[Data records — start]

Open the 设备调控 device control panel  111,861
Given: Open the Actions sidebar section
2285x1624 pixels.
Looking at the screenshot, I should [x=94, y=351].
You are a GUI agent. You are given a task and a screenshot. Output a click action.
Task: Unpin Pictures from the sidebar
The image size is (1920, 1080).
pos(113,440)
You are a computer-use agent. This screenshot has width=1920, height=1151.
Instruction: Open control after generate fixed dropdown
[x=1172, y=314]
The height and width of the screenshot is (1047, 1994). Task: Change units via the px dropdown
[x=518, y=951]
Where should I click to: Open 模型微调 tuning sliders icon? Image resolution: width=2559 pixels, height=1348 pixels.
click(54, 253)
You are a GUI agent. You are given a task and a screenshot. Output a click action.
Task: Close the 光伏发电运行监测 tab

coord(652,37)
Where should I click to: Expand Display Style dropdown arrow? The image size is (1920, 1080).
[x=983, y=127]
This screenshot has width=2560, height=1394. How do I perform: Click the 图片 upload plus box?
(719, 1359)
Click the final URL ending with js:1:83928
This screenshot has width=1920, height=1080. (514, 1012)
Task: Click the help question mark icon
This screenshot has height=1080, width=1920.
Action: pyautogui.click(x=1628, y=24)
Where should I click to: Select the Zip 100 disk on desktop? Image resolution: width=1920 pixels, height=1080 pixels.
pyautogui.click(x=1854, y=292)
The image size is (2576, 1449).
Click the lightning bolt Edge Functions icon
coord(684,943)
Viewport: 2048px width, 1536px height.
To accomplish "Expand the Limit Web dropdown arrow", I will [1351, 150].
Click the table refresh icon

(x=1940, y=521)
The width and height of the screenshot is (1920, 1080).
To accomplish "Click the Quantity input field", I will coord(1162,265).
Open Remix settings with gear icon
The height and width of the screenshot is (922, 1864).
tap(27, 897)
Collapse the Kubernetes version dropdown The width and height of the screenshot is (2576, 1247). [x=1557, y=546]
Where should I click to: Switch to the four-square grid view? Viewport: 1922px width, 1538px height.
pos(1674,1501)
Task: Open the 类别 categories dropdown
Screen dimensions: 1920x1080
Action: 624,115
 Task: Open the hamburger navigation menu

[Data records — finish]

Give back the records word for word. Start at the first line, end at the line containing "Task: Unpin Pictures from the sidebar", and include both.

» Your response:
Open the 设备调控 device control panel  111,861
Given: Open the Actions sidebar section
2285x1624 pixels.
Looking at the screenshot, I should [x=94, y=351].
You are a GUI agent. You are given a task and a screenshot. Output a click action.
Task: Unpin Pictures from the sidebar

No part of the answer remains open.